Copy word for word the part of the passage on drug addiction that opens with the words containing "While someone who" and closes with "of positive effects.".

*** Opening of DOCUMENT EXCERPT ***

Addiction is a chronic brain disease that causes compulsive drug seeking and use, despite harmful effects to the individual and others.
- Drug dependence is a complex disease process and the drug abuser cannot voluntarily stop their use of illicit or prescription drugs.
- People who become addicted to drugs are not necessarily immoral or lacking in character in fact, drug addiction occurs throughout the mainstream of society.
- Brain circuit changes may challenge an addicted persons self-control and hamper his or her ability to resist intense impulses to take drugs. Environmental and social signals can also trigger further misuse of drugs.
While someone who becomes addicted to drugs is always at risk for relapse, there are effective treatments for drug detoxification and maintenance.
Prescription Drug Addiction Signs And Symptoms
Prescription drugs have undoubtedly improved the lives of millions of people throughout the UK and around the world. When used as directed, under the supervision of a qualified healthcare professional, prescription drugs can have a wide range of positive effects.

*** Close of DOCUMENT EXCERPT ***
*** Opening of EXTRACTED INFORMATION ***

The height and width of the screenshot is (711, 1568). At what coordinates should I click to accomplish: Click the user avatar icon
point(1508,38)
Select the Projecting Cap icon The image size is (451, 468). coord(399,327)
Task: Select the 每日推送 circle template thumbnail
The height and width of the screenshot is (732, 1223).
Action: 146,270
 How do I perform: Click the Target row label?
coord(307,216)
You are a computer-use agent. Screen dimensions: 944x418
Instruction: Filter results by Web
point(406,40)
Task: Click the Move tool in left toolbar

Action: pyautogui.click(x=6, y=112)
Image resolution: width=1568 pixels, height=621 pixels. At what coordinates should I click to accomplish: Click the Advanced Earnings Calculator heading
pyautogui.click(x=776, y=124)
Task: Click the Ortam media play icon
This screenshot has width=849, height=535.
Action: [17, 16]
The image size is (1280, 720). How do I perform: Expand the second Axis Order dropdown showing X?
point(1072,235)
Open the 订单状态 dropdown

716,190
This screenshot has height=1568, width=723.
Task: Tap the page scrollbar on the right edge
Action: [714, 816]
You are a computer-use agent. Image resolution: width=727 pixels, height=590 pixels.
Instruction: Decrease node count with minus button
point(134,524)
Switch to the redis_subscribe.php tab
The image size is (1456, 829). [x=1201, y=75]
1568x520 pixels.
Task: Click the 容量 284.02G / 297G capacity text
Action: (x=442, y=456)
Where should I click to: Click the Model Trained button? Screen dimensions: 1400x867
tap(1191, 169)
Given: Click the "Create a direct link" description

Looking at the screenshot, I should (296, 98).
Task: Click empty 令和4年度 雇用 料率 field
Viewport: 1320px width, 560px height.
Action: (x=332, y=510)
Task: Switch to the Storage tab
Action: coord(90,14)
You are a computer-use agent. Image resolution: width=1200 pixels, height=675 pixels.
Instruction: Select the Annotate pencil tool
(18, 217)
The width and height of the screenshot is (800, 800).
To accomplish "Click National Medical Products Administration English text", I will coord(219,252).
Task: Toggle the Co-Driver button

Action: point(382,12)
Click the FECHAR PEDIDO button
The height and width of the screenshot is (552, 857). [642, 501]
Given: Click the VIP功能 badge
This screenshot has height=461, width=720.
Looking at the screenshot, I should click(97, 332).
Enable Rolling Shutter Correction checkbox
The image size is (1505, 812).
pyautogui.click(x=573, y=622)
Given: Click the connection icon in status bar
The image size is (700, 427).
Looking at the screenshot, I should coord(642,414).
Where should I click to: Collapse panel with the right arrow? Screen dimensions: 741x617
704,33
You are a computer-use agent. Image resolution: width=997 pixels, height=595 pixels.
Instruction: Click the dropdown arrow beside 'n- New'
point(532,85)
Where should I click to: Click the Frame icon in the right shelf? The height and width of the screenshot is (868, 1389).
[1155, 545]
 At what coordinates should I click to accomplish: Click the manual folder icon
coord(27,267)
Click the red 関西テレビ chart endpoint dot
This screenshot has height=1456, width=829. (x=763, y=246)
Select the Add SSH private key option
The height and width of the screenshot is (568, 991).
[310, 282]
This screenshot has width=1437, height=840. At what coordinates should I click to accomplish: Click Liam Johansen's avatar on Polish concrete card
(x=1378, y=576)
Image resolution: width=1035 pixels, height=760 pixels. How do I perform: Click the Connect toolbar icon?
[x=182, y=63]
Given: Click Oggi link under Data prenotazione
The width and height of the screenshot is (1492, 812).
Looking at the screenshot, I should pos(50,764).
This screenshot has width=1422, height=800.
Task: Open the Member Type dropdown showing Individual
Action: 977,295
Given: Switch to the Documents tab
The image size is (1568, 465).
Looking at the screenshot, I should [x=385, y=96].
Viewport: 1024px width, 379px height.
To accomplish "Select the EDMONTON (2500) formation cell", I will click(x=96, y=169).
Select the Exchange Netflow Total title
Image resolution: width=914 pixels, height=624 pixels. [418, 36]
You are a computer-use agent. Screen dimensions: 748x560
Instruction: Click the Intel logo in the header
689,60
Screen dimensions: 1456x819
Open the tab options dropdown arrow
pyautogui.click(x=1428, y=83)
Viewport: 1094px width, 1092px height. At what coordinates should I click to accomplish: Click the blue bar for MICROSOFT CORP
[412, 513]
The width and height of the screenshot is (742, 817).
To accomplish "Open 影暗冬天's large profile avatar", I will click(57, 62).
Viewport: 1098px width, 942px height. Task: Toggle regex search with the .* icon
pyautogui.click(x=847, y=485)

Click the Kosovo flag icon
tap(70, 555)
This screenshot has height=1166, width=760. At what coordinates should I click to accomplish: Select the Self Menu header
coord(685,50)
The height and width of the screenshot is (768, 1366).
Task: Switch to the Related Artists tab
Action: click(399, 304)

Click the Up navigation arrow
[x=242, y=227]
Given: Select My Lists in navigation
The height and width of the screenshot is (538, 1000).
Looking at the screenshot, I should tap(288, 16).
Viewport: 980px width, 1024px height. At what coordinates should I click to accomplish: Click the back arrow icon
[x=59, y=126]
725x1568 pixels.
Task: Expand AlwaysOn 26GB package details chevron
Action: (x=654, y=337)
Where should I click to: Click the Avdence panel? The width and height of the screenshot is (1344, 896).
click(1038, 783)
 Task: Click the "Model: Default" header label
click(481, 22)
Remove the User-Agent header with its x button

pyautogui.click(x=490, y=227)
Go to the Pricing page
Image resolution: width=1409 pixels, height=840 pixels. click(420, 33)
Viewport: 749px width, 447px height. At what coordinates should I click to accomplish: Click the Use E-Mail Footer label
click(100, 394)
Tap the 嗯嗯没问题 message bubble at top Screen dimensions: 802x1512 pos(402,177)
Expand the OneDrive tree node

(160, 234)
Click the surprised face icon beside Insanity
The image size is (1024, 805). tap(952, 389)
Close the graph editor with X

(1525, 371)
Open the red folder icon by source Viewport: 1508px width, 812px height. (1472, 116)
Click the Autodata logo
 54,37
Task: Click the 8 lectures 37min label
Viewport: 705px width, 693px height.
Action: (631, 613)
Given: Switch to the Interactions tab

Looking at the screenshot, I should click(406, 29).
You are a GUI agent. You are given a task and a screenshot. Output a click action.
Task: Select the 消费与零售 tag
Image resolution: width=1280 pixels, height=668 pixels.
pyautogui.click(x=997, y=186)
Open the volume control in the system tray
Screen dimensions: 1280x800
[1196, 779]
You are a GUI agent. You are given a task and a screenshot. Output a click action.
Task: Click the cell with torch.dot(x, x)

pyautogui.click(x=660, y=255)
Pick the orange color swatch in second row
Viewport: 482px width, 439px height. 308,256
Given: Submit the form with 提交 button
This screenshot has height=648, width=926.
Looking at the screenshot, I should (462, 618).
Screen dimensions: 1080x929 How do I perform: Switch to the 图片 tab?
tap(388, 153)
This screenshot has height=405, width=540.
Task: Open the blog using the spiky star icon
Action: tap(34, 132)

*** Close of EXTRACTED INFORMATION ***

COMPLETED EXERCISE
While someone who becomes addicted to drugs is always at risk for relapse, there are effective treatments for drug detoxification and maintenance.
Prescription Drug Addiction Signs And Symptoms
Prescription drugs have undoubtedly improved the lives of millions of people throughout the UK and around the world. When used as directed, under the supervision of a qualified healthcare professional, prescription drugs can have a wide range of positive effects.